Typical to the RTS format as the missions play out, you will be introduced to more and more of the tech tree and the new units research (or outright theft in the campaign) provides. Tanks, fighters and infantry are expected for a WWII game but as the game unfolds you will gain access to special units and attacks that add a special flair to the whole premise. Sure you can send a B-17 to pepper you enemy's base with conventional bombs but it's much more fun to send in a screen-shaking Earthquake bomb or if you get the chance, drop a nuke. While these attacks are fun in the single-player campaign, in multiplayer they can make all the difference in a close game of up to 10 players.
Graphically, the game looks very good.
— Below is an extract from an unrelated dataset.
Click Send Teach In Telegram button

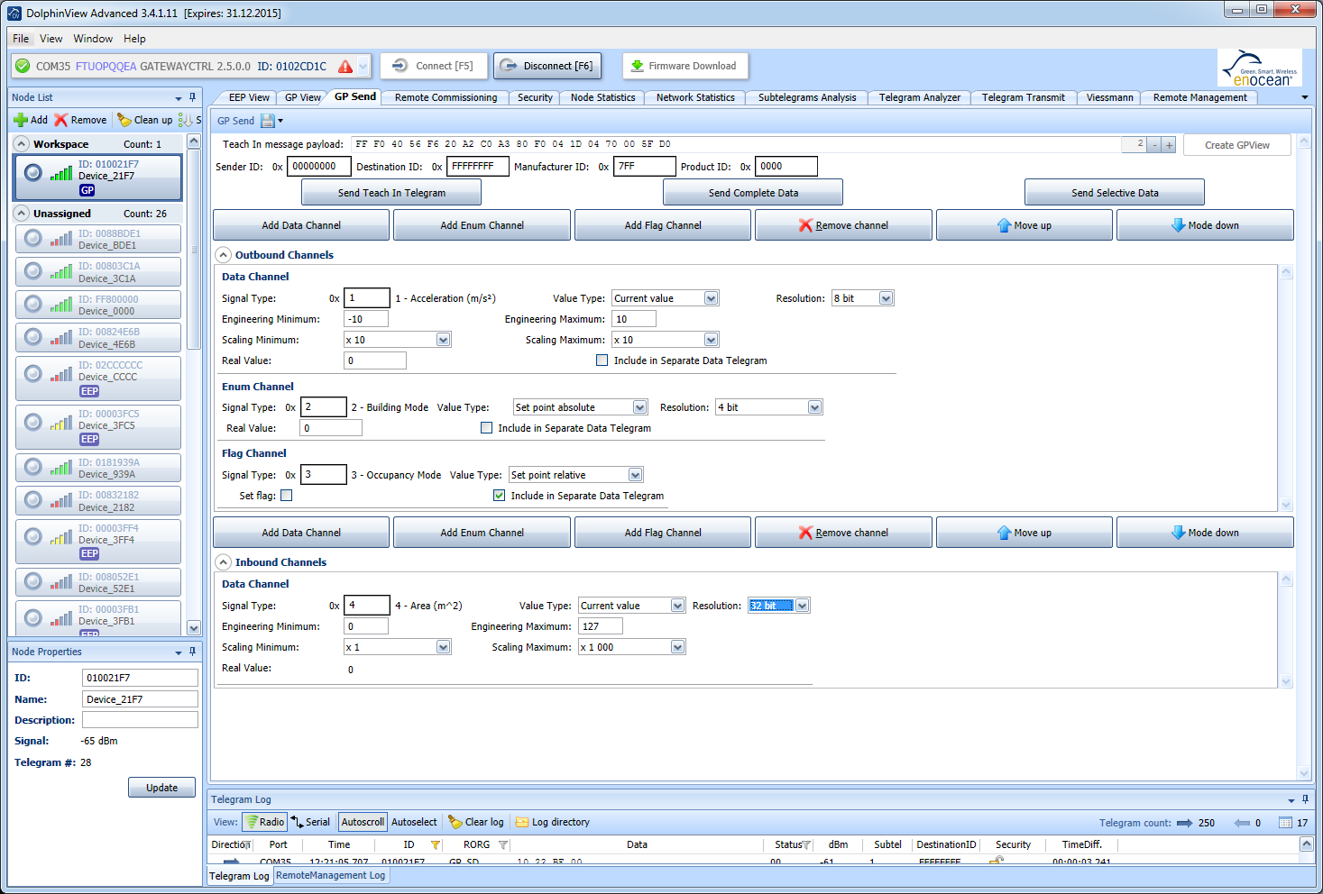coord(391,193)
Units are well animated, although it is difficult at times in the heat of battle to easily tell your motorized units apart. Environmental details like swaying trees that fall over as tanks run into them, flags flutter in the breeze and flocks of swans paddle around in the rivers as tanks rumble across the charming stone bridges. Day changes to night as battle progresses and units will turn on head lights as they rumble around the map. A zoom feature is included which allows you get up and close to the combat and includes the option to follow right behind any of your wheeled vehicles or jump into any base defense turrets and man them from a first person perspective. Not sure why you would want to do this but it's kind of cool.
Audio is also done well. The sound track is a good fit for the time period and is just the type of stirring background for a war epic you would expect. In a backhanded compliment, it is unobtrusive enough that I have not yet turned it off while playing. Combat noise is apt for all gunfire, be it small arms or the *THUNK* of large shells. The rewarding boom from artillery, V2 rockets and large bombs coupled with a shaking screen and concussion blast are also a nice touch.
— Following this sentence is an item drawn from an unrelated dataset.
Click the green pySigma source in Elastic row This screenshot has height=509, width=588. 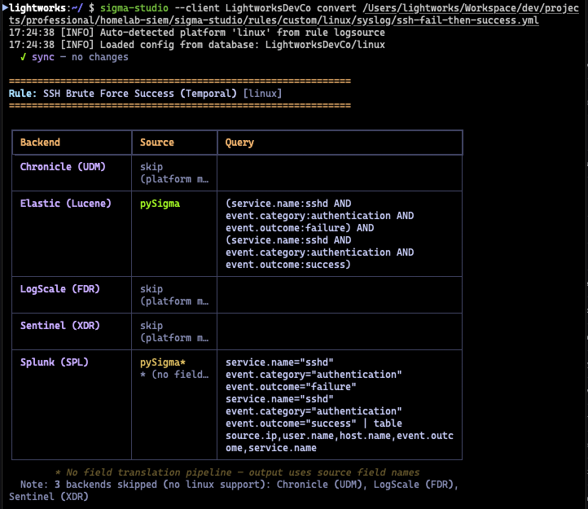(x=160, y=203)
The complaints I do have with the game are few: armored units tend to look too much alike and in the thick of combat I find myself searching for the correct unit losing valuable time and troops. Combat itself is sometimes a little too much like rock paper scissors. I agree that some units should have more of an effect on others but sometimes I get frustrated by a couple specific units of the enemy waltzing through my base, blowing everything to Hell because I failed to build enough of a specific type of infantry. Perhaps this is more of a shortcoming of mine, being used to other games, but it seems to me slight balancing would fix this. Or perhaps I need to vary my build style and stop crying like a little girl. Nah that can't be it.
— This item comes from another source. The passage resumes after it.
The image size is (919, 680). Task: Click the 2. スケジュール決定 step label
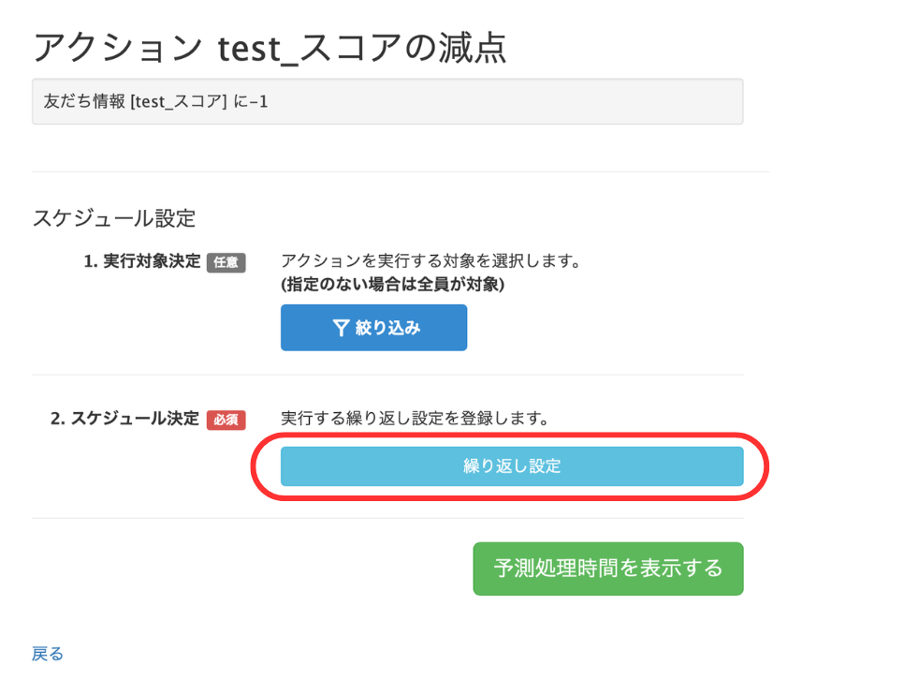[x=125, y=419]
All in all, if you enjoy a good RTS and are looking for a unique take on the tired WWII genre, War-Front Turning Point is worth the purchase price and your valuable time. The multiplayer portion of the game alone should provide hours of fun long after you have finished the single-player campaigns. However, if the thought of one more WWII RTS is enough to send you in the street buck naked and singing show tunes, then you had better hope spring has come early and it's warm outside. (Real men sing Aretha then. - Ed)
8.0 Very Good
Cool units, good graphics, good multiplayer;
Units tend to get confused in the heat of battle, Paper-rock-scissors unit balancing is a bit off.